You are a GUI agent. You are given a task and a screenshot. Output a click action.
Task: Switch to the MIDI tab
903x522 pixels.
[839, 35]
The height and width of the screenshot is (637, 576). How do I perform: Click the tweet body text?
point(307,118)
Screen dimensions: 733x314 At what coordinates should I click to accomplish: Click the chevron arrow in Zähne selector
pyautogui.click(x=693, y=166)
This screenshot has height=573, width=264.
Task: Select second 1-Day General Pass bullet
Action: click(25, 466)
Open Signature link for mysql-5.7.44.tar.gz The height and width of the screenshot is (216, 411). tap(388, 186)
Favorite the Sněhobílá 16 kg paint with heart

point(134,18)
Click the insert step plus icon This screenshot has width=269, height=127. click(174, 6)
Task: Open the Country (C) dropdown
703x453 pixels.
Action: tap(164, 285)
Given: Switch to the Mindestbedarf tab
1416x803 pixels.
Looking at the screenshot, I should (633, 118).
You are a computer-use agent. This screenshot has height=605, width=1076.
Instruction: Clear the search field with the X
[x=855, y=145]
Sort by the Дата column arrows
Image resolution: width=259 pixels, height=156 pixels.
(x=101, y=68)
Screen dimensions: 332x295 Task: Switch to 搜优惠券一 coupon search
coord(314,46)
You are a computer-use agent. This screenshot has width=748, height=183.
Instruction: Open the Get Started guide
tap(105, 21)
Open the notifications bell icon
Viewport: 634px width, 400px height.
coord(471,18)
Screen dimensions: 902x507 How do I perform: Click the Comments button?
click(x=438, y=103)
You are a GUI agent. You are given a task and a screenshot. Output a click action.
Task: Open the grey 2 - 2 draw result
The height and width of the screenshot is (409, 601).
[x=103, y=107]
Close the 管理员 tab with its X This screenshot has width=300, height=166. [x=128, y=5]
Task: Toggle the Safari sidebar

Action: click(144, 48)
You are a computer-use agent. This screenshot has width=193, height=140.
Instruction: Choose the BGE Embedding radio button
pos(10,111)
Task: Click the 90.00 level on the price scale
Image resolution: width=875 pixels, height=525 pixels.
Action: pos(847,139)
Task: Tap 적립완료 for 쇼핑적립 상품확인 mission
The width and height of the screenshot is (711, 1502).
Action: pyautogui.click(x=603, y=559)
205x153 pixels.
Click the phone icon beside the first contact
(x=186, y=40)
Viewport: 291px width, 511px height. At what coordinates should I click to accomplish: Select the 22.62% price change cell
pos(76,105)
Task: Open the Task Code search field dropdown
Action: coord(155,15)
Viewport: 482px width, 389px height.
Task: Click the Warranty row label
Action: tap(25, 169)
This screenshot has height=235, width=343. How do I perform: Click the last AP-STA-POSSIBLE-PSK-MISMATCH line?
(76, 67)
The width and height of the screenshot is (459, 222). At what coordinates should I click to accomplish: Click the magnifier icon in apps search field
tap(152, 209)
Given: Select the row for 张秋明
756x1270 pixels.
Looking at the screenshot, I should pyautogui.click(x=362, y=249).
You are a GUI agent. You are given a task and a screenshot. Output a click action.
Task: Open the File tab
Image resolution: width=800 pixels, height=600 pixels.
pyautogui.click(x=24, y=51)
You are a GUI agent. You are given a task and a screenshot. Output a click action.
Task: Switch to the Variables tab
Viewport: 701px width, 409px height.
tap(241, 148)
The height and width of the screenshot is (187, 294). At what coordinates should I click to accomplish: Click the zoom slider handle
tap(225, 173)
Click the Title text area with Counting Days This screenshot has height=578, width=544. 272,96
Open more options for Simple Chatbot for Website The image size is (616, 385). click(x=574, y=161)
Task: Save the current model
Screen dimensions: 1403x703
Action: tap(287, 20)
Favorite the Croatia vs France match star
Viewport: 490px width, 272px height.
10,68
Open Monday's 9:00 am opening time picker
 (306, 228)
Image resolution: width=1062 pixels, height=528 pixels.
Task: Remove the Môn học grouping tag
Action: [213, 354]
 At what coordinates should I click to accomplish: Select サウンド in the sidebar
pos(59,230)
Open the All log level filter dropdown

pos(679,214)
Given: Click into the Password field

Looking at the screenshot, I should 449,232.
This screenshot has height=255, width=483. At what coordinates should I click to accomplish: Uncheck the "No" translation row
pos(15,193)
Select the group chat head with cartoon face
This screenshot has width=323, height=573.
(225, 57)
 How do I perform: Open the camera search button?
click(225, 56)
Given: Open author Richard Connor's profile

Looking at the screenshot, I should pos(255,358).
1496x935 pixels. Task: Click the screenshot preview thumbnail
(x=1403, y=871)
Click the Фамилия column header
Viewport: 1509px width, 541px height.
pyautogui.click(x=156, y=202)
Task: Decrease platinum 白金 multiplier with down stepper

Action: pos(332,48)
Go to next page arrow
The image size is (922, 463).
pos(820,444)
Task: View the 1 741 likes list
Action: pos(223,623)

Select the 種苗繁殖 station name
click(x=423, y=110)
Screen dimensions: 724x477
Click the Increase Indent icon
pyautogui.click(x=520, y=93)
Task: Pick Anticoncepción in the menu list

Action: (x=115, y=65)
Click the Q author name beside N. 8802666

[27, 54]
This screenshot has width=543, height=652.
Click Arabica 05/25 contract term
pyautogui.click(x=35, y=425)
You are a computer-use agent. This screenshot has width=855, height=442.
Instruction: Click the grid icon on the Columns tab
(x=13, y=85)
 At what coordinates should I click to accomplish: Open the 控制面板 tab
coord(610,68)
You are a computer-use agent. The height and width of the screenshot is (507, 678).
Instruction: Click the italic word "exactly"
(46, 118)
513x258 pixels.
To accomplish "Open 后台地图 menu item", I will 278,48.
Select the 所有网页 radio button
★ ★ ★ ★
AIM OF THE TASK » From the entries above, pull out every line that contains the string "button", matching case exactly.

RESULT »
Screen dimensions: 902x507 How do I perform: Click the Comments button?
Instruction: Choose the BGE Embedding radio button
 How do I perform: Open the camera search button?
Select the 所有网页 radio button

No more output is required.